All data is sourced from over $3B in Facebook ad spend, collected across thousands of ad accounts that use Superads daily to analyze and improve their campaigns. Every data point is fully anonymized and aggregated—no individual advertiser is ever exposed.

This dataset updates frequently as new ad data flows in. It will only get bigger and better.

What's a healthy cost per purchase for ecommerce brands?

It depends on your product price and margins. Most brands aim for $10 to $50. For higher-ticket products, a higher CPA may be acceptable as long as you're maintaining a strong return on ad spend.

How does product price impact CPA benchmarks?

Higher-priced products typically have a higher CPA because people take longer to convert.
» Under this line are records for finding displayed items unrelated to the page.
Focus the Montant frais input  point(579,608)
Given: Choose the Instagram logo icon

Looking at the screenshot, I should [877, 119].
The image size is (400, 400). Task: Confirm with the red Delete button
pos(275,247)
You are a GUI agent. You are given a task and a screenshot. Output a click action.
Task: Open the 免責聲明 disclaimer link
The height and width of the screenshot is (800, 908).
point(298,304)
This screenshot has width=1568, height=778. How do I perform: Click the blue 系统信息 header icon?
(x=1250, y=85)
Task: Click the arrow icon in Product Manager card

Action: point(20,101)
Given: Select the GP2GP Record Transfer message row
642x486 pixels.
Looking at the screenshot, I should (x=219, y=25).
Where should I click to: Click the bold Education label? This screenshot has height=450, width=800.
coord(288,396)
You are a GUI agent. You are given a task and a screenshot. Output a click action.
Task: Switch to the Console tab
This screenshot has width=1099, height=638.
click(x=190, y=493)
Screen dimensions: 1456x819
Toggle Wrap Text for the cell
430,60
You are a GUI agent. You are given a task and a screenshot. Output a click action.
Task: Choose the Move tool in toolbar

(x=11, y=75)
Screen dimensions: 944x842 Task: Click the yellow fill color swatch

That's not necessarily a problem if your margin can support it. You should measure CPA in context with AOV and LTV.

Why are my purchase costs going up despite stable ROAS?

Your AOV may be increasing, which helps maintain ROAS even if CPA rises. You could also be facing higher CPMs, lower conversion rates, or creative fatigue.

Should I use manual bidding to control CPA more effectively?

Manual bidding can help if you're struggling to stay within target CPA. It's best used by experienced advertisers who can monitor performance and adjust regularly. It gives more control, but also requires more effort.

How do I scale spend without letting CPA skyrocket?

Increase budget gradually, rotate creative often, and avoid overlapping audiences. Scaling too quickly can lead to audience saturation and rising CPAs.